DATING back to 1128, the Royal High School moved into the building on Calton Hill designed by Thomas Hamilton and opened in 1829. It was immediately recognised as a classical wonder and influenced generations of architects.

Ceasing to be a school in 1968, the building was converted to host the Scottish Assembly which didn’t happen after English MPs fixed the 1979 referendum so that democracy was disallowed.

Edinburgh District Council bought it back in 1994 and for a while it looked as though the building would host the Scottish Parliament, but Donald Dewar bought the “nationalist shibboleth” line and insisted on Enrico Miralles’s design at Holyrood at a cost of £414 million.

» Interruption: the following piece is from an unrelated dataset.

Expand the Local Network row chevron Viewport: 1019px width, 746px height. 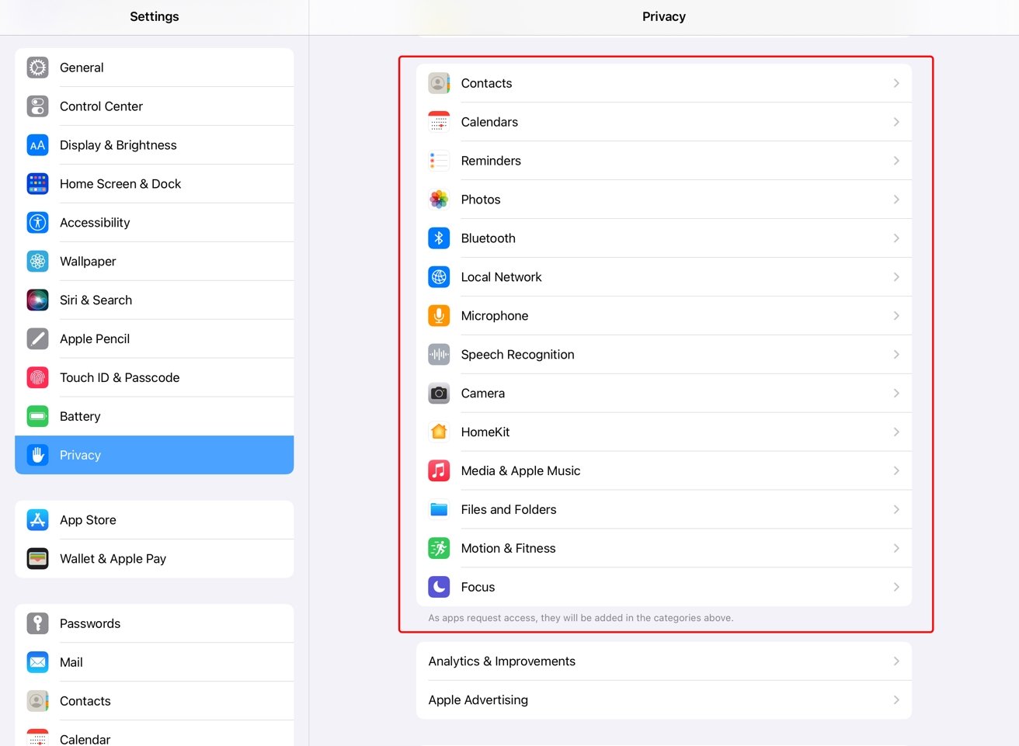pyautogui.click(x=896, y=277)

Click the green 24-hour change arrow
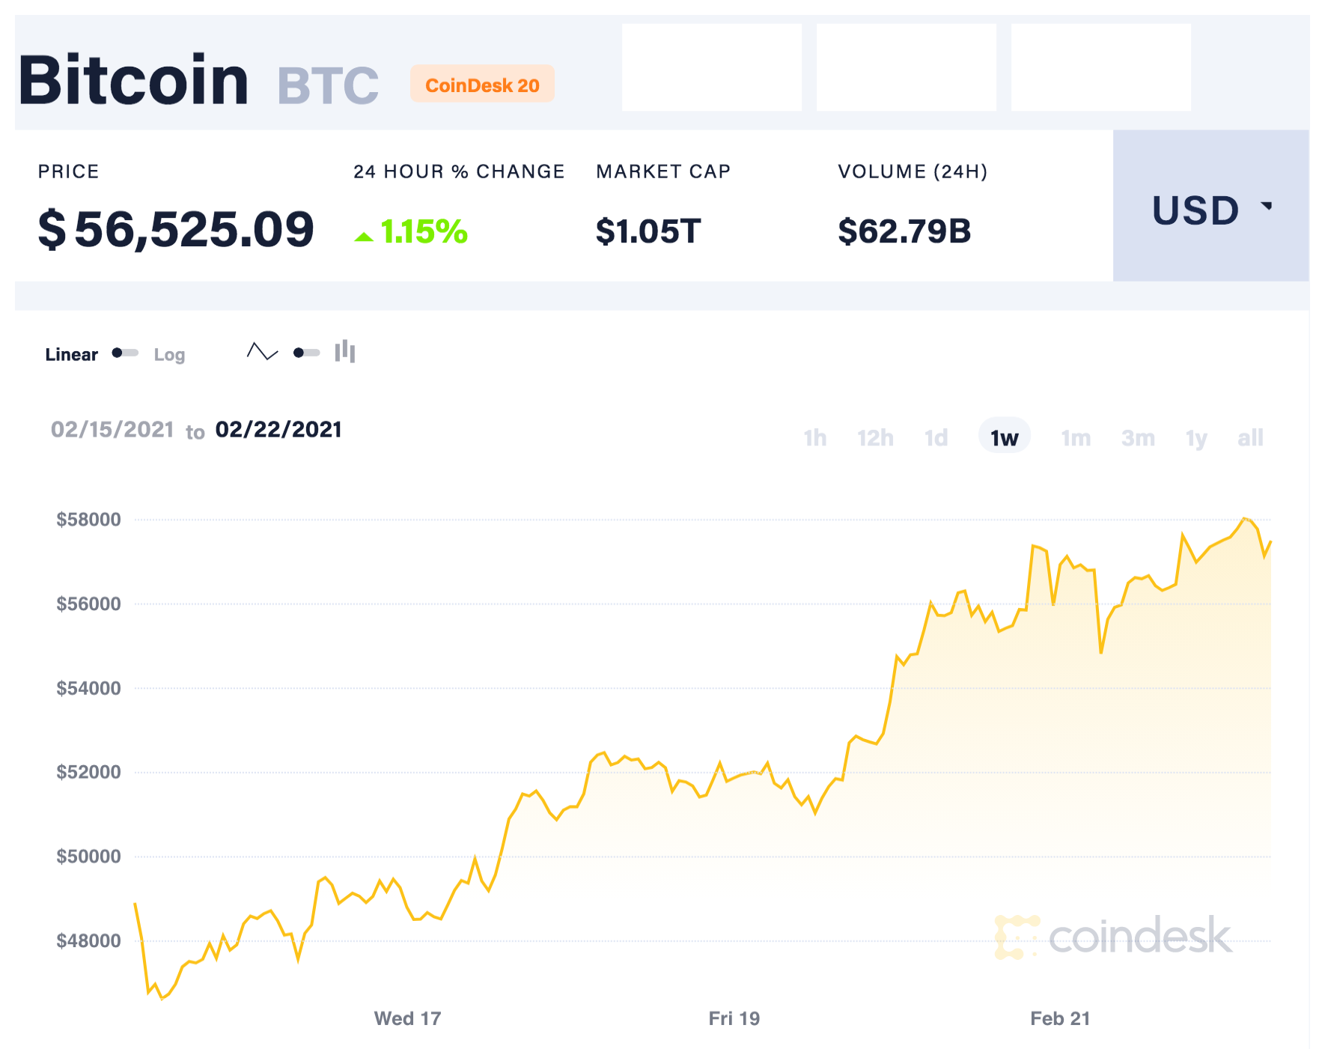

READ MORE: Plan to turn Edinburgh's Royal High School into hotel firmly rejected by councillors

In 2004 a plan to turn the building into the Scottish National Photographic Centre failed when the Heritage Lottery Fund turned it down.

In 2010, Edinburgh Council put forward the idea of an “arts hotel” and Duddingston House Properties (DHP) were awarded a lease conditional on them bringing forward a successful plan, effectively by 2022.

December 2015 saw DHP’s controversial plan for extensions to the building to accommodate a luxury hotel defeated by just one vote. DHP appealed to the Scottish Government but that was put on hold while another plan was brought forward.

A genuine alternative use was proposed by St Mary’s Music School which was given planning permission last year even though DHP still had the option on the site.

Working with Urbanist Hotels and pledging to build a six-star Rosewood Hotel, DHP lodged notice of their latest planning application in September last year. The number of bedrooms was reduced from 147 to 127, but the “wing” remained. The objections poured in.

August 31, 2017: The application is unanimously refused by the Development Management Sub-Committee. No-one expects that to be the end of the saga.